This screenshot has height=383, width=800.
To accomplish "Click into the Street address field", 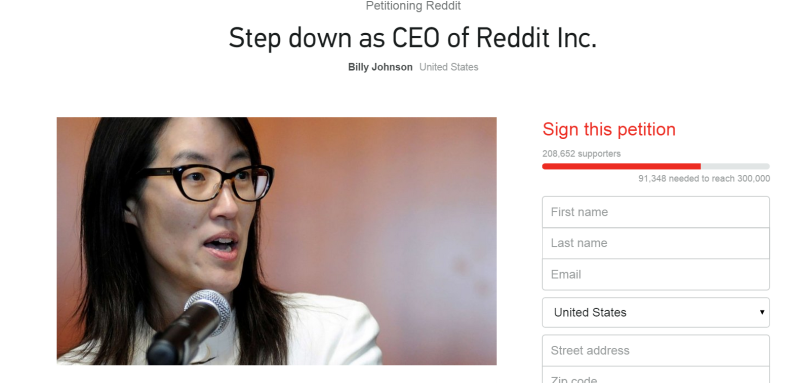I will click(x=656, y=350).
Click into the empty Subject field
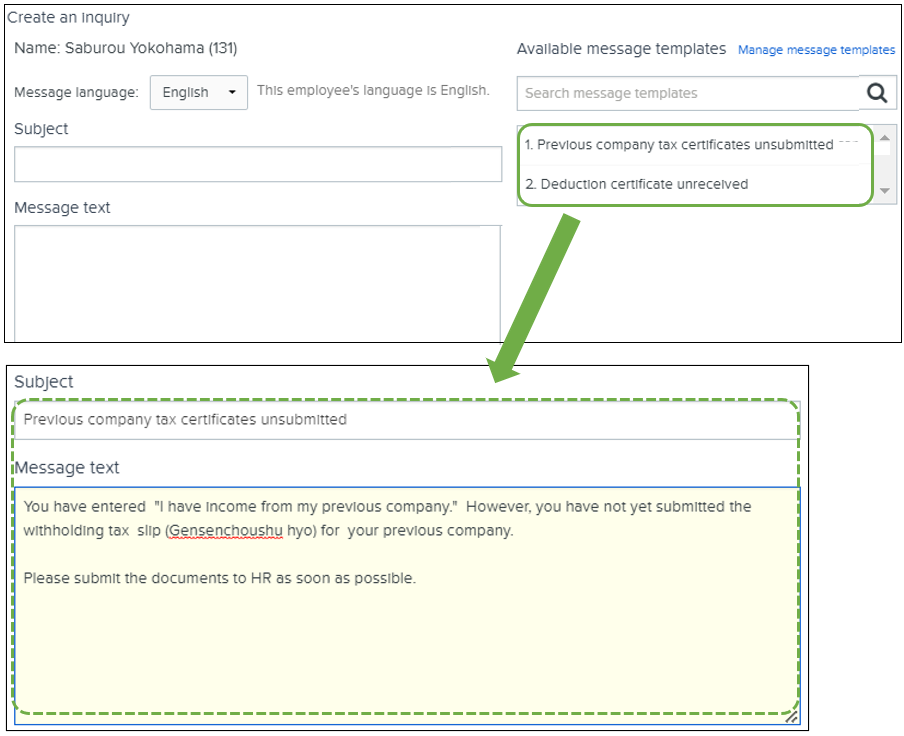Viewport: 904px width, 736px height. click(258, 164)
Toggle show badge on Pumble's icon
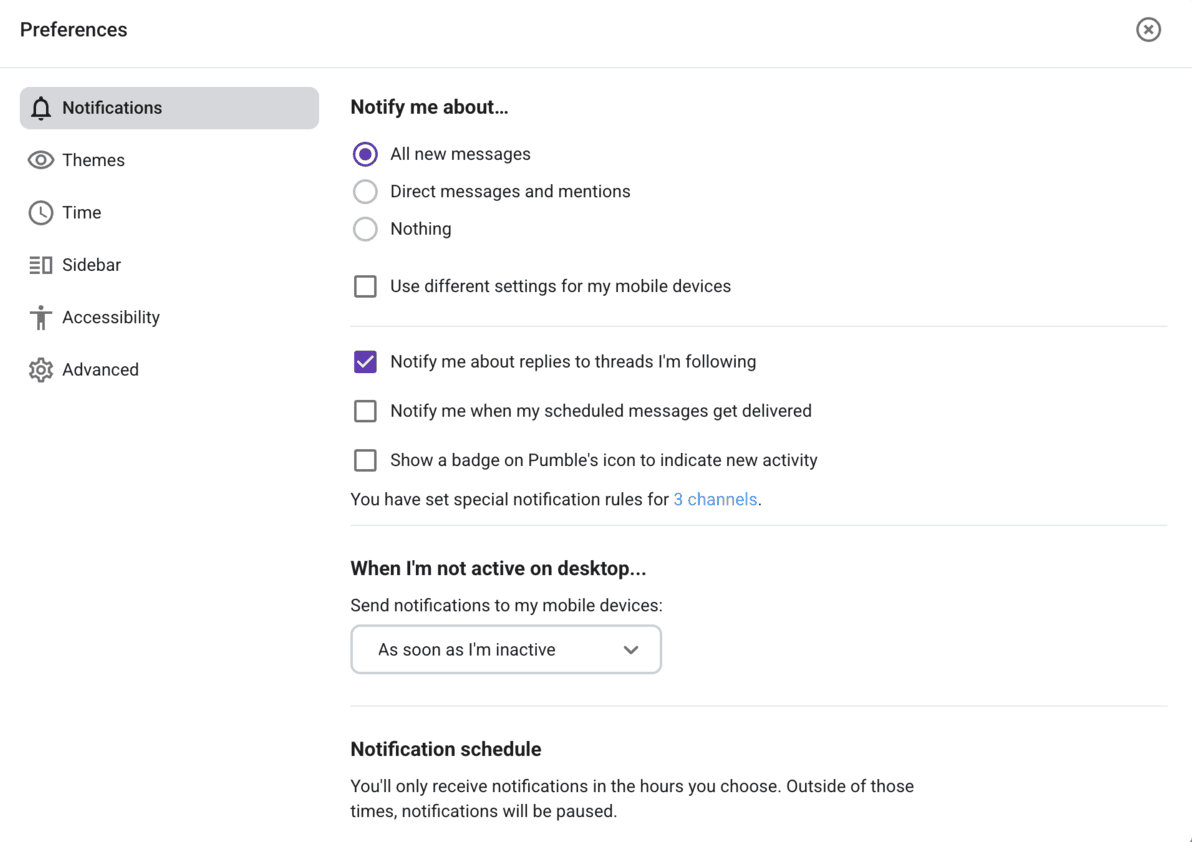1192x842 pixels. coord(365,460)
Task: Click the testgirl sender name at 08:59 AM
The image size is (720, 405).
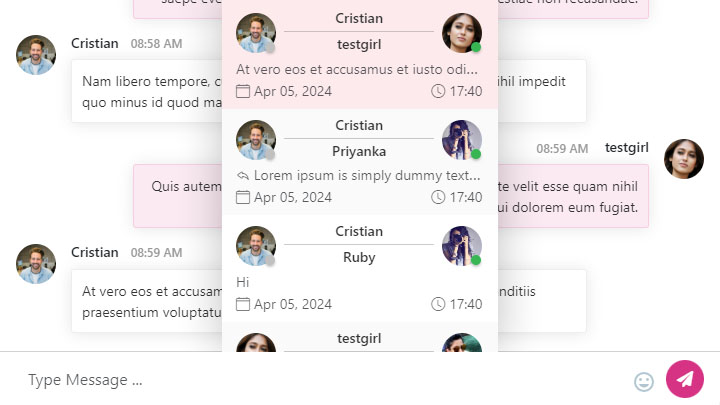Action: click(x=626, y=147)
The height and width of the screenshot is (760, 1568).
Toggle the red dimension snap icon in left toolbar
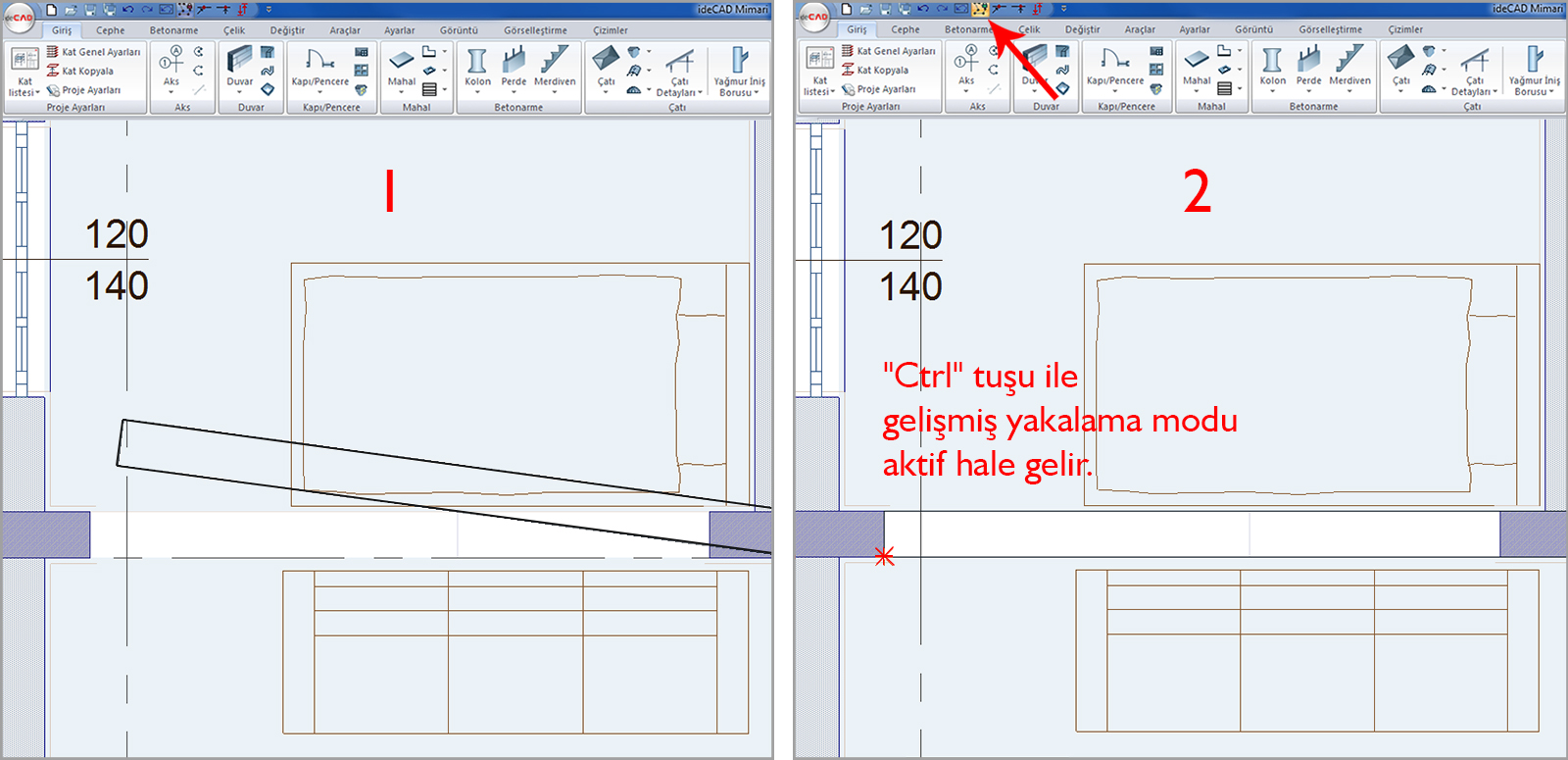(242, 10)
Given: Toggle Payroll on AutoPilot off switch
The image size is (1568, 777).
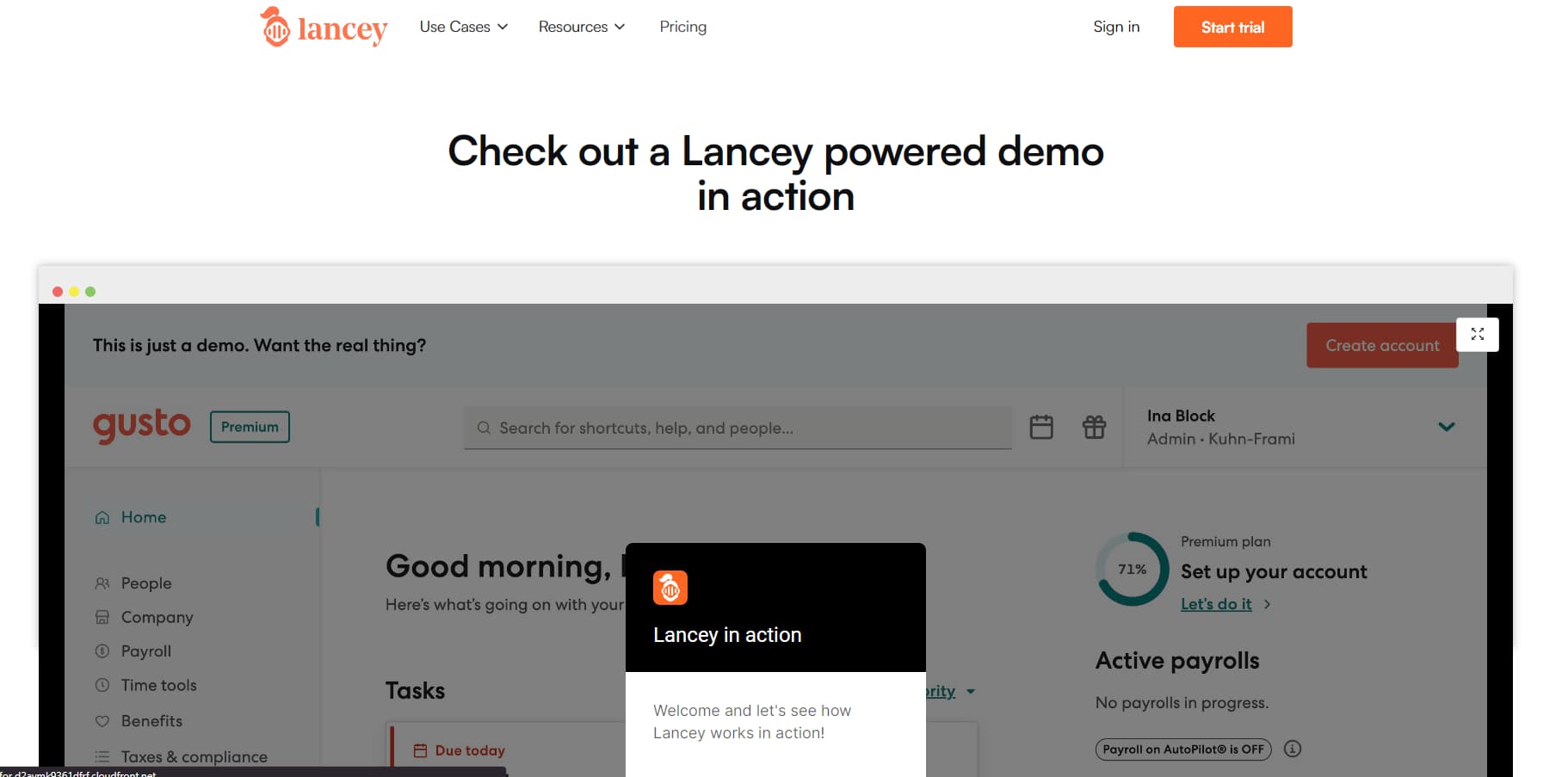Looking at the screenshot, I should pyautogui.click(x=1183, y=749).
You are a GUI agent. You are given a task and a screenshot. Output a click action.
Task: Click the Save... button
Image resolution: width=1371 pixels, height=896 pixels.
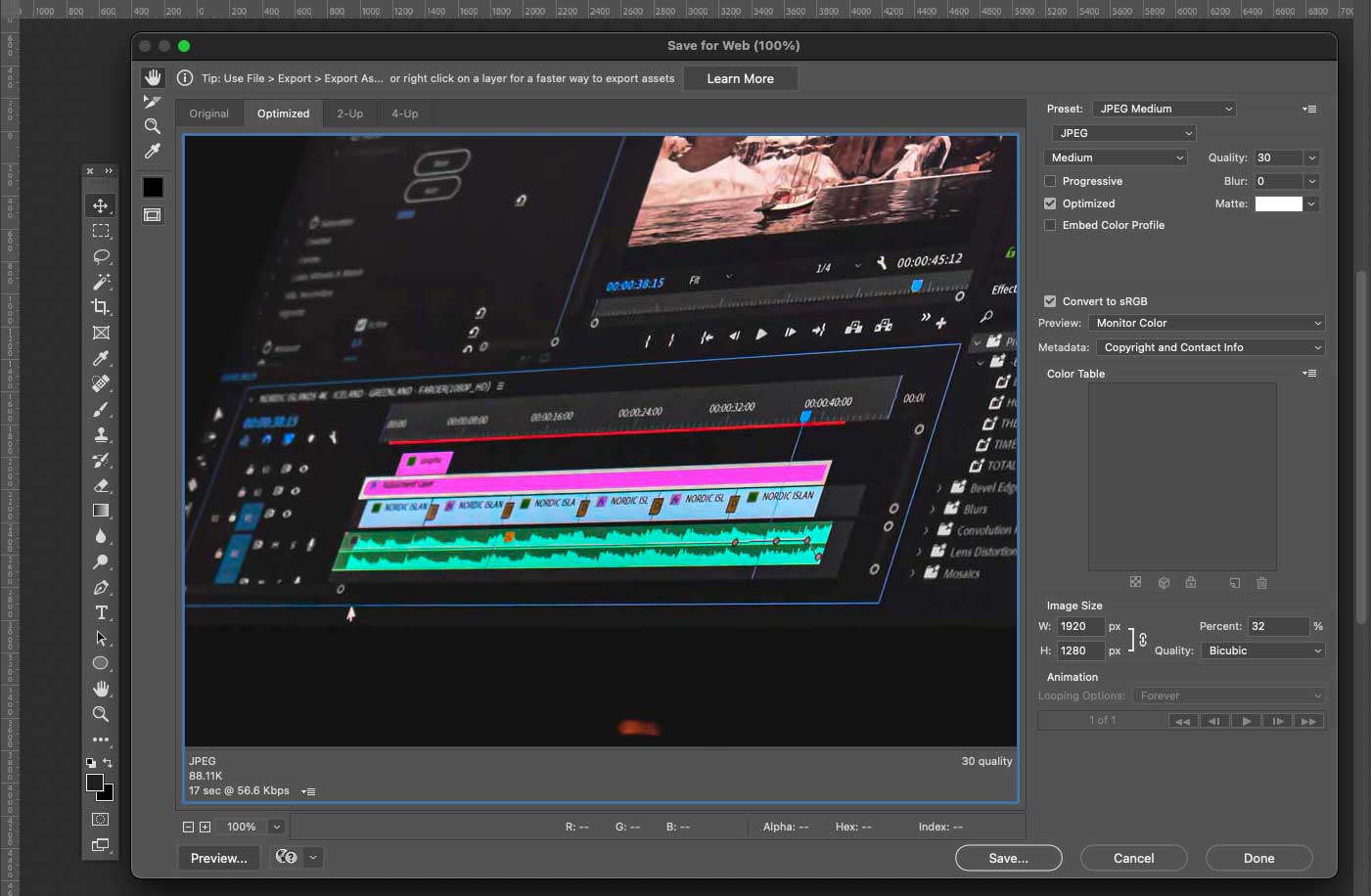pyautogui.click(x=1008, y=858)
════
# Required work
Rewrite the records from the line containing "You are a GUI" through the end of the records, switching "button" to "link" and changing nothing else. Leave the pictures out.

# Answer to the task
You are a GUI agent. You are given a task and a screenshot. Output a click action.
Task: Click the Save... link
Image resolution: width=1371 pixels, height=896 pixels.
pyautogui.click(x=1008, y=858)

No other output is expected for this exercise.